Including patients in decisions about drugs


Companies and authorities sometimes involve individual patients and patient representatives in their decisions. By using preference studies, we can find out what larger groups of patients think about drugs. And how they weigh the good and the bad against each other. But what do patients think about being included in these decisions? In her PhD project, Karin Schölin Bywall, interviewed Swedish patients with Rheumatoid Arthritis to find out what they think about patient involvement in decisions taken by the authorities that approve drugs.

Karin Schölin Bywall, PhD student, Uppsala Universty
Karin Schölin Bywall, PhD student, Uppsala Universty

Karin Schölin Bywall’s study was recently published in The Patient. Patients in her study emphasized three things. First, that preference studies can create possibilities for patients to actually take part in decisions. Secondly, that results from preference studies are important in all the stages of developing a new drug. And third, that patients that are part of preference studies have to be well informed about three things: the purpose of the study, how the results will be used, and how the drug works.

The participants in her study believe that they should have a right to influence decisions about what drugs should be approved. They also said that it is important that decision-makers take patient’s opinions into account. Especially since patients might have a different opinion about what is a valuable benefit, or an undesired risk.

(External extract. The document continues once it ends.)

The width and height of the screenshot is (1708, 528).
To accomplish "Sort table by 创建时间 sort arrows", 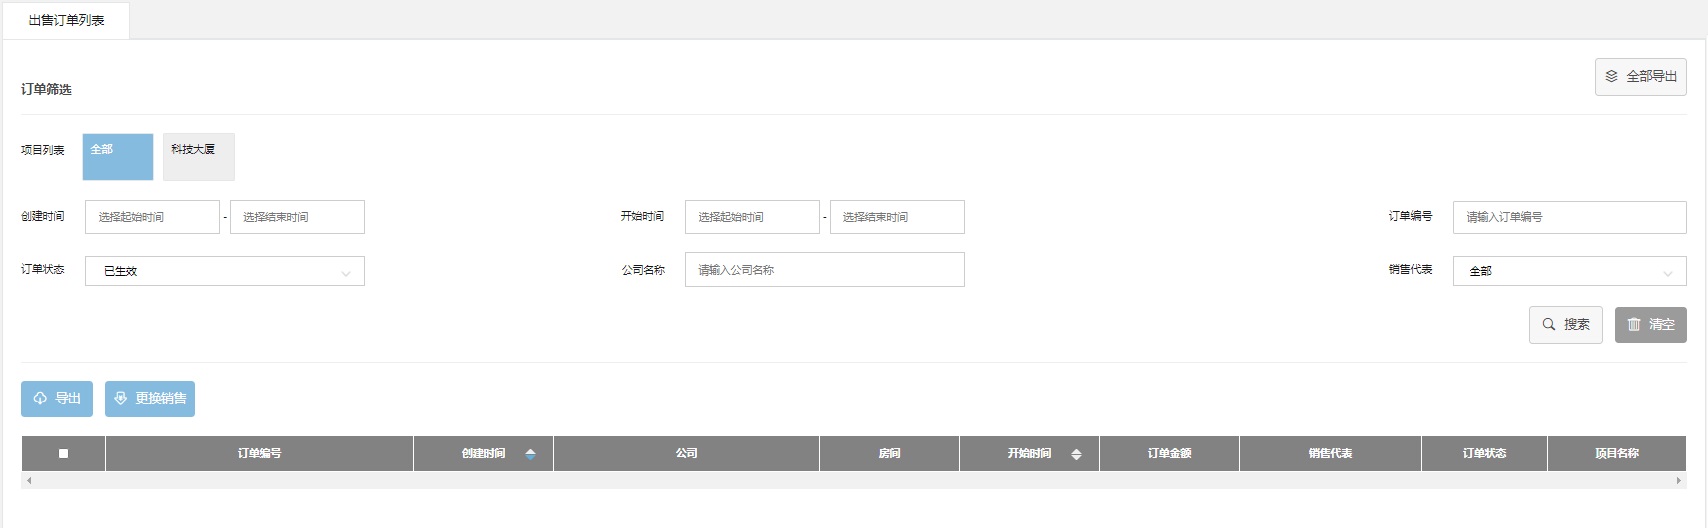I will [530, 454].
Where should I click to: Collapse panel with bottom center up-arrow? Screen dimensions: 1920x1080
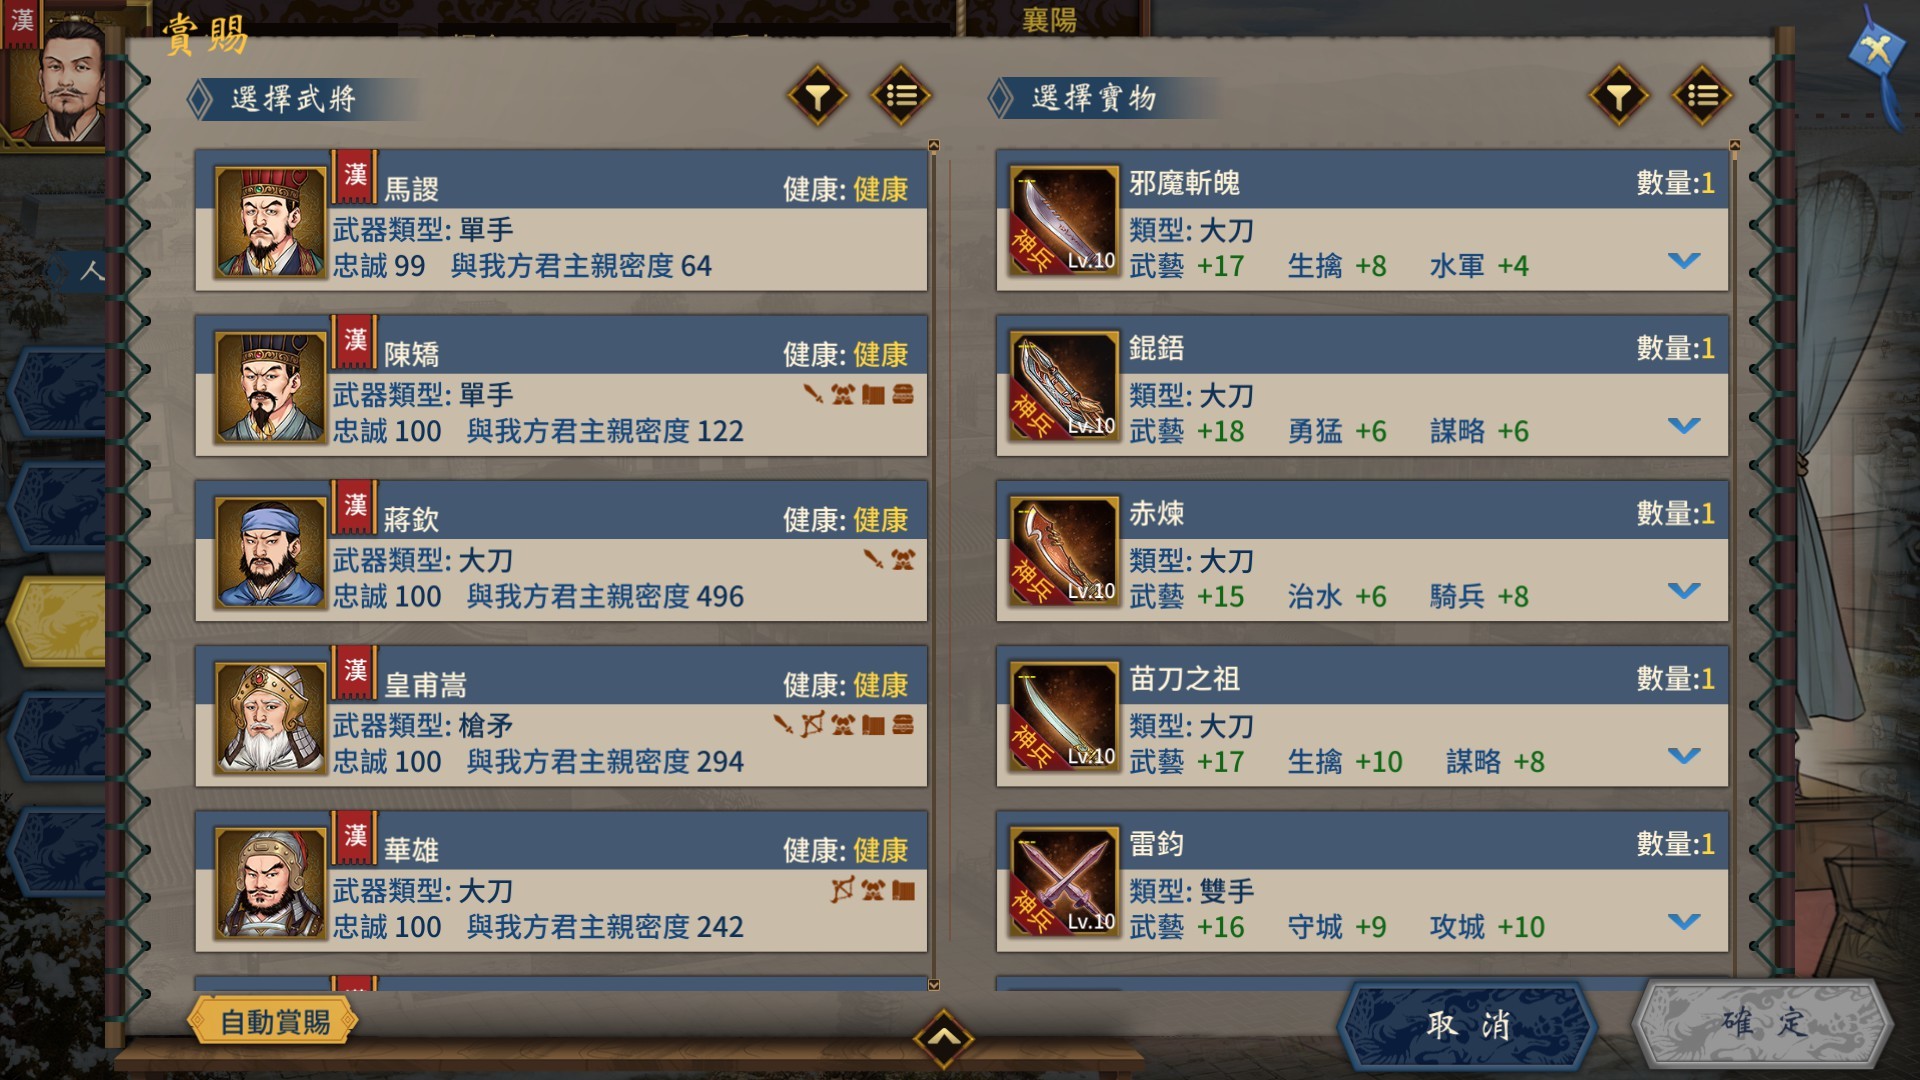click(943, 1038)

The patients she interviewed thought that preference studies could help authorities to include patient’s needs, life-style and health in their decisions. Overall, they were positive to using preference studies in decisions at different stages of the life-cycle of a drug: from development through evaluation and approval, to when the drug is on the market and available to patients. But some of them were skeptical towards the companies that develop drugs. And doubted whether it is good to involve the companies that develop drugs early on in the process.

By Josepine Fernow

Read article: Bywall, K.S., Veldwijk, J., Hansson, M.G. et al. Patient Perspectives on the Value of Patient Preference Information in Regulatory Decision Making: A Qualitative Study in Swedish Patients with Rheumatoid Arthritis, Patient (2018), First online 15 November 2018, doi:

This text was originally published by the Centre for Research Ethics & Bioethics (CRB) at Uppsala University

About Karin Schölin Bywall and PhD students in PREFER

Karin Schölin Bywall is part of the PREFER project. The results presented in this paper are part of her PhD thesis project at Uppsala University and the Mind the Risk project.

Several PhD students are involved in the PREFER project. The students have their own PhD projects with specific thesis topics that all relate closely to PREFER. Students are involved in project activities and will publish several papers within the PREFER framework. Students also work closely with both stakeholders, public and private partners to inform their work.